This series converges for all $x \in (-\infty, \infty)$, thus the function is analytic on the real line and defined by its Taylor series.
However, unlike the exponential function, this one is very elusive - I can't find any other representation for it - no integral, no differential equation, nothing.
Its derivatives exist (an infinite number of them), but it seems they can't be connected to the function itself in any other way.
I know that $s(1)-1$ is called 'Sophomore's Dream', because it has integral representation:
$$\sum_{k=1}^{\infty} \frac{1}{k^k}=\int_0^1 \frac{1}{t^t}dt$$
I don't know if the same method can be used to find a general integral representation for $s(x)$, but I have some hope.
The most interesting (in my opinion) property of this function - $s(x)$ and its derivatives all have exactly one zero (for $x_0<0$) and one minimum ($x_m<0$ and $s(x_m)<0$). They are connected in a sense, since obviously if $s(x)$ has a minimum, then $s'(x)$ has a zero.

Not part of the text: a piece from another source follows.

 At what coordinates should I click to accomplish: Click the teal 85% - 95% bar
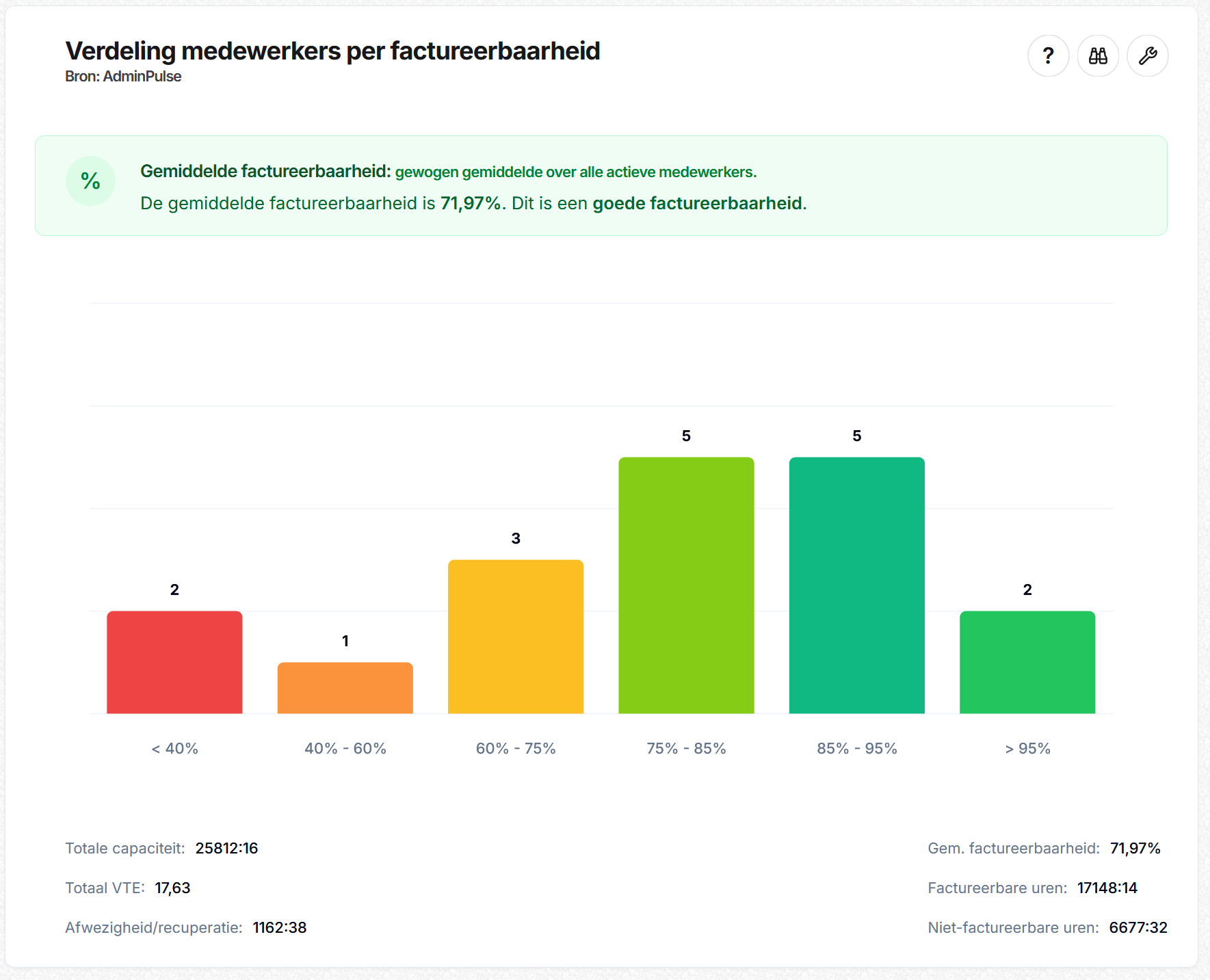click(856, 585)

Here is a plot of $s(x)$ for $x<0$:
I added $1$ to the sum in the definition of $s(x)$ for consistency - it can be seen from the form of its derivatives:
$$s(x)=1+x+\frac{x^2}{2^2}+\frac{x^3}{3^3}+\dots=1+\sum_{k=1}^{\infty} \frac{x^k}{k^k}$$
$$s'(x)=1+\frac{x}{2}+\frac{x^2}{9}+\frac{x^3}{64}+\dots=\sum_{k=1}^{\infty} \frac{k~x^{k-1}}{k^k}$$
$$s''(x)=\frac{1}{2}+\frac{2x}{9}+\frac{3x^2}{64}+\frac{4x^3}{625}+\dots=\sum_{k=1}^{\infty} \frac{k(k-1)~x^{k-2}}{k^k}$$
$$s'''(x)=\frac{2}{9}+\frac{3x}{32}+\frac{12x^2}{625}+\frac{5x^3}{1944}+\dots=\sum_{k=1}^{\infty} \frac{k(k-1)(k-2)~x^{k-3}}{k^k}$$
It is apparent, that $\lim_{n \to \infty} s^{(n)}(0) = 0$, however, the zero on the negative line actually moves to the left with each differentiation (see the position of the minimum). So I'm not sure, how the 'infinite derivative' of $s(x)$ would look.

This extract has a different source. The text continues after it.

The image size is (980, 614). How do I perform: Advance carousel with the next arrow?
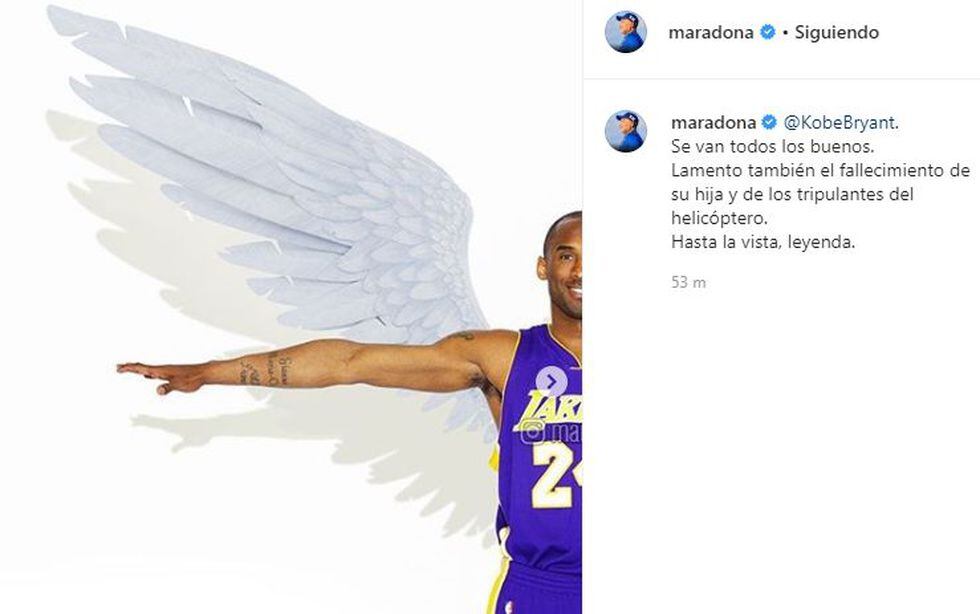coord(551,381)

I'd like to know if someone studied this function, and get a reference for it. But the main question is - what other definitions are possible for $s(x)$, except for the series?

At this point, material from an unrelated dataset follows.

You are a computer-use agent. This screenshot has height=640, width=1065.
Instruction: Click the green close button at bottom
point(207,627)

Thanks to this great answer, I'm able to write the integral definition:
$$s(x)=1+\int_0^1 x ~u^{-u~x} du$$
So I consider my question answered.
By the way, if we define the function:
$$p(x)=\frac{s(x)-1}{x}=\int_0^1 u^{-u~x} du=\sum_{k=1}^{\infty} \frac{x^{k-1}}{k^k}$$
We get a very monotone (exponential-like) behavior, without any zeroes or minima. The function and several of its derivatives are plotted below.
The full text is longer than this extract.